Success in metabolically engineering marine algae to synthesize valuable antioxidant astaxanthin

This process required light, water and CO2 to produce the valuable antioxidant astaxanthin from the cyanobacterium host at a faster rate and with lower contamination risks than previous methods of biologically synthesizing this useful substance. In addition, dynamic metabolic analysis revealed that astaxanthin production enhances the central metabolism of Synechococcus sp. PCC7002.

It is hoped that these developments could be utilized to meet the demand for natural astaxanthin in the pharmaceutical and nutritional industries, amongst others, in the future.

The results of this study were first published in the international journal ‘ACS Synthetic Biology’ on October 25 2019.

Introduction

Carotenoids are pigments found in nature- the most well-known being the orange β-carotene (beta-carotene), which is found in carrots among other vegetables, fruits and plants. Various studies on different carotenoids have suggested that they can protect against cancers, premature aging and degenerative diseases.

Astaxanthin (pink carotenoid) is the strongest antioxidant among known carotenoids. It is used as a natural coloring in aquaculture, cosmetic, nutrition and pharmaceutical industries among others, due to its enhancement of immune responses and anti-inflammatory properties. For example, it is utilized as an additive in chicken and fish feed.

Currently, the majority of commercial astaxanthin is chemically synthesized from petrochemicals. This enables large amounts to be produced in order to meet demand. However, there are concerns about the safety of consuming astaxanthin synthesized from petrochemicals, and as a result the demand for natural astaxanthin is increasing.

Research Background

The freshwater alga Haematococcus pluvialis produces astaxanthin naturally and is responsible for the pink spots of astaxanthin commonly seen in birdbaths. For commercial astaxanthin production, Haematococcus requires a complex 2-stage process. After the first growth stage, Haematococcus is placed under inductive stress conditions such as nitrogen starvation or high light irradiation. This induces the plant to form hematocysts and produce astaxanthin in the second stage. However the slow growth in the first stage and subsequent cell deterioration in the second stage increase the risk of contamination. Furthermore, high light irradiation extrapolates production costs.

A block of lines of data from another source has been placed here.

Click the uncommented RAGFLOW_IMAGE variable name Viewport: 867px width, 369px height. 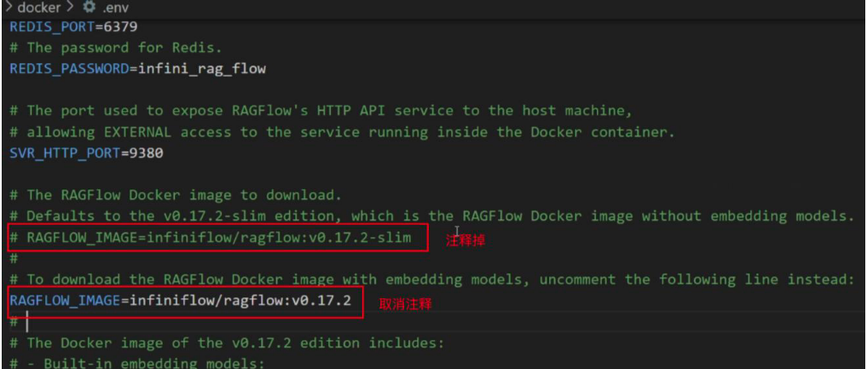64,301
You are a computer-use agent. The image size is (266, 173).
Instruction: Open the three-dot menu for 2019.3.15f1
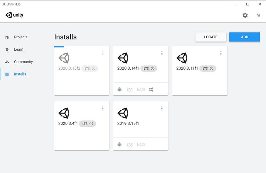pyautogui.click(x=162, y=109)
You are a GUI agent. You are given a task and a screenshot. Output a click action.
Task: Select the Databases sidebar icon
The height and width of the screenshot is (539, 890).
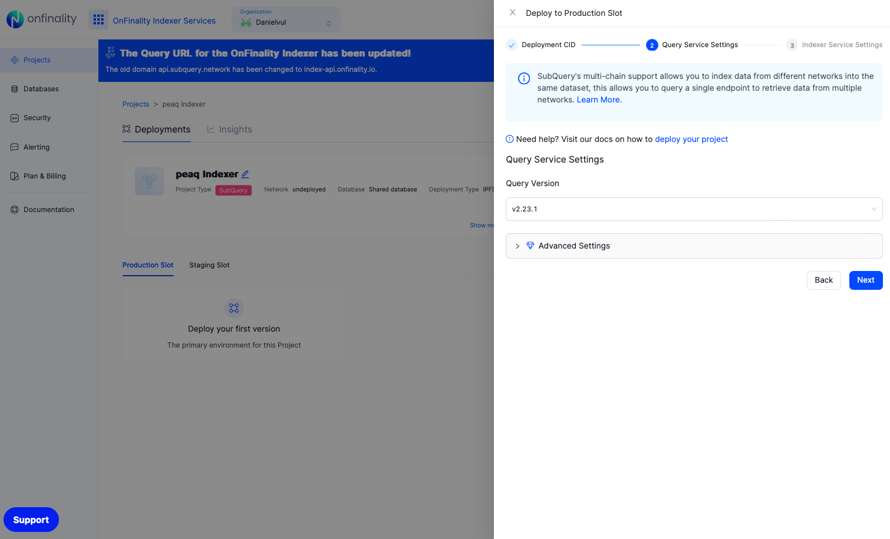[x=41, y=88]
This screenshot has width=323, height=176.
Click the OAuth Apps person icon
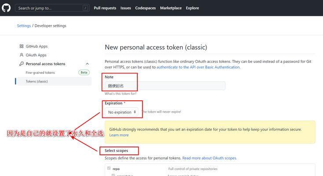click(22, 55)
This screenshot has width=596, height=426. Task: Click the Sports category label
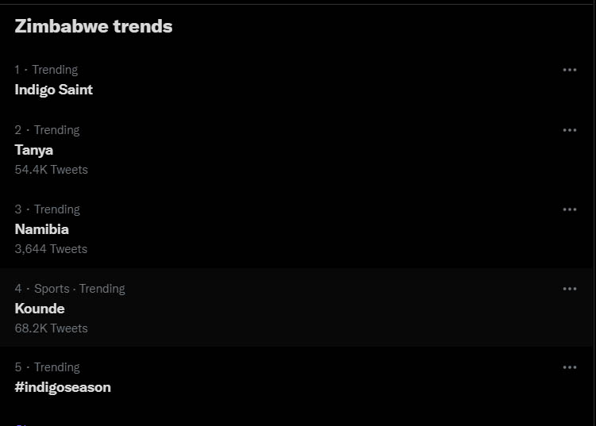[x=52, y=289]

Consequently, current methods of producing natural astaxanthin are not commercially viable enough for large-scale production. It is hoped that this powerful antioxidant carotenoid could be further utilized for human consumption in the nutrition and pharmaceutical industries if more efficient ways of producing it biologically are developed.

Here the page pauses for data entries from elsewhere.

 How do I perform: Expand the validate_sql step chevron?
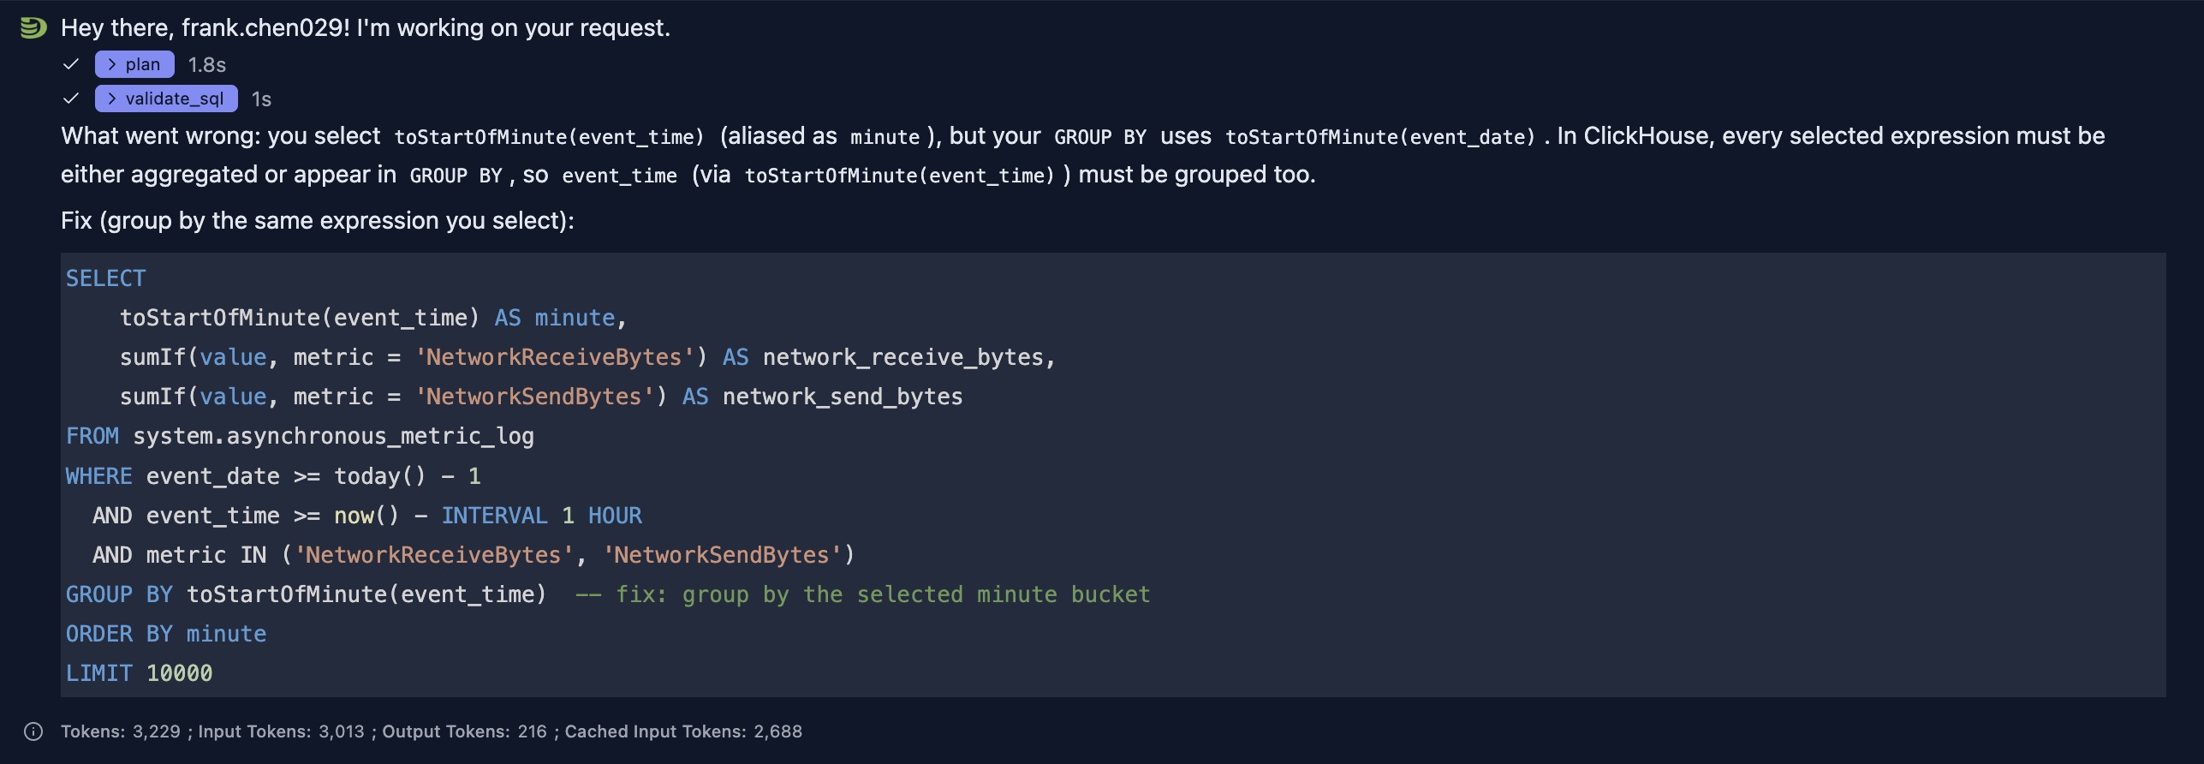tap(111, 98)
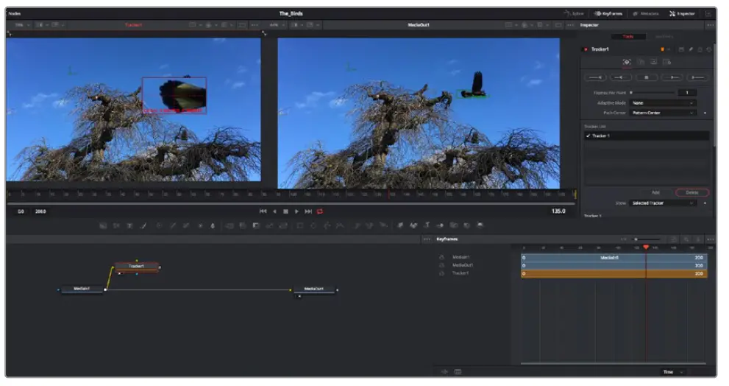The image size is (729, 386).
Task: Click the play button in transport controls
Action: click(x=297, y=211)
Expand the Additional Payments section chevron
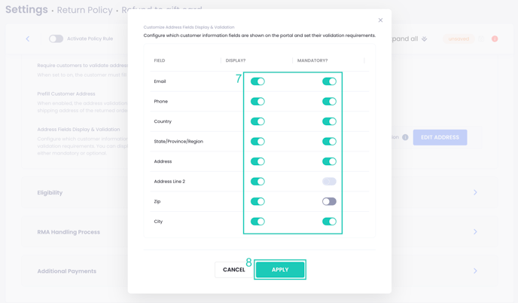Screen dimensions: 518x303 click(475, 271)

The current study sped up the growth rate and reduced the contamination risks in biosynthesizing astaxanthin. The researchers succeeded in producing astaxanthin using the fast-growing marine blue-green algae species, or cyanobacterium, Synechococcus sp. PCC7002 as a host. This algae does not inherently produce astaxanthin, however by integrating β -carotene encoding genes into the Synechococcus, the expressed genes only require water, light and CO2 in order to produce astaxanthin. This single stage method does not require subjecting the cells to stress conditions and enabled astaxanthin to be produced in a shorter time period compared to the Haematococcus method. In addition, it is proposed that the rich salt concentration in Synechococcus could also lower the risk of contamination.

Research Methodology

As previously mentioned, Synechococcus sp. PCC7002 does not inherently produce astaxanthin. Therefore it was necessary to take the encoding genes for β-carotene hydroxylase and β-carotene ketolase from the marine bacterium Brevundimonas sp. SD212 and integrate them into the Synechococcus. The genes were then expressed to biosynthesize astaxanthin. The host Synechococcus sp. PCC7002 was then able to produce astaxanthin via photosynthesis under a stress-free level of light similar to natural sunlight. The production of pink astaxanthin makes the solution turn a darker green color.

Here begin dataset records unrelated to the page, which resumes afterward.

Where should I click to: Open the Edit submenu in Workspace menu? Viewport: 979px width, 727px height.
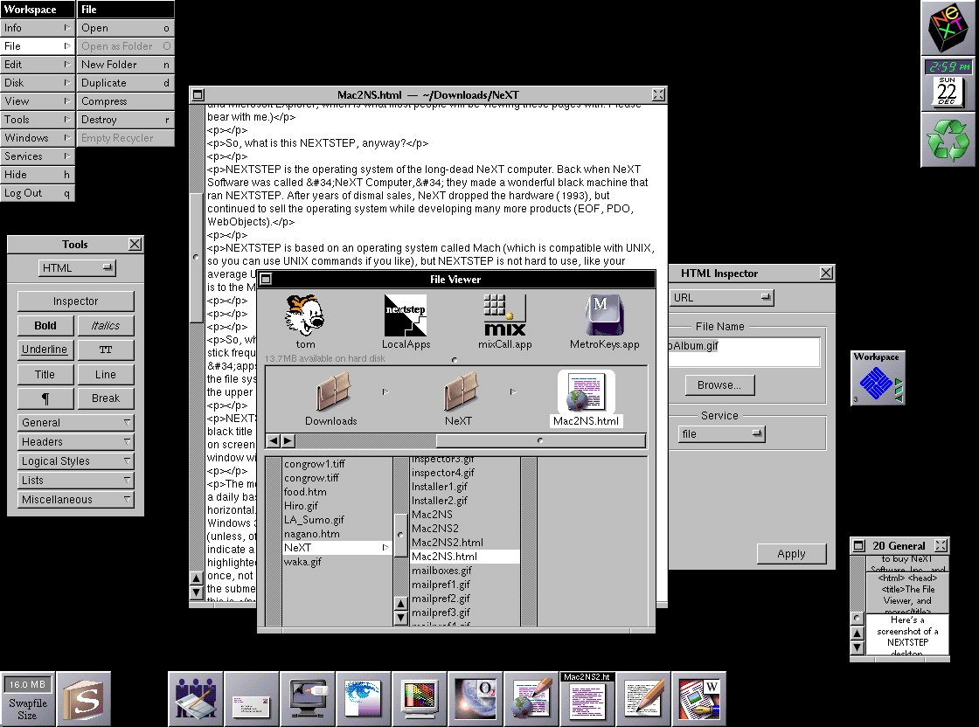37,65
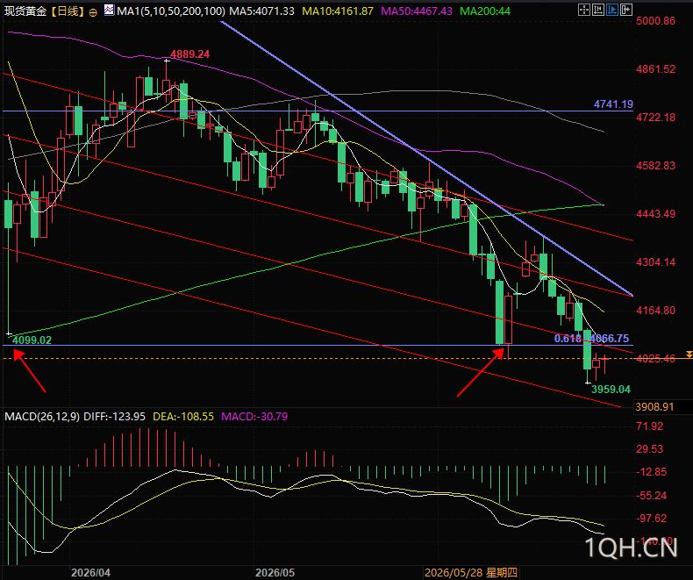693x580 pixels.
Task: Click the 现货黄金 symbol name
Action: [x=25, y=11]
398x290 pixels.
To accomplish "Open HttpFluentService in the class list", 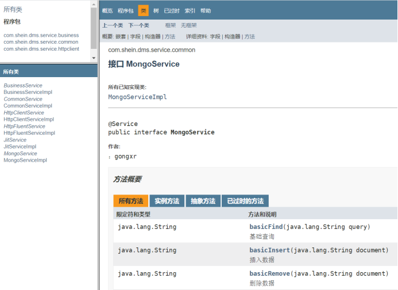I will 24,126.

This study is thought to be the first in the world to succeed in producing astaxanthin utilizing this particular marine cyanobacterium. With CO2 as the sole carbon source, this modified strain of Synechococcus sp. PCC7002 yielded 3mg/g dry cell weight astaxanthin, a production speed of 3.35mg/L/day. This is believed to be highest rate achieved so far using green algae.

A dynamic metabolic profiling method developed by Professor Hasunuma et al. was used to analyze the metabolics inside the cells during astaxanthin production. This analysis revealed an increase in fractions of phosphates- in particular deoxyxylulose 5-phosphate (DXP), glyceladehyde 3-phosphate (GAP); and methylerithritol 4-phosphate (MEP). Furthermore, the level of the intermediary deoxyxylulose 5-phosphate (DXP) in the nonmevalonate pathway (a precursor metabolic pathway for astaxanthin production) also increased. In vivo C-labelling revealed that the carbon flow in the central metabolism was enhanced by the expression of the β-carotene encoding genes.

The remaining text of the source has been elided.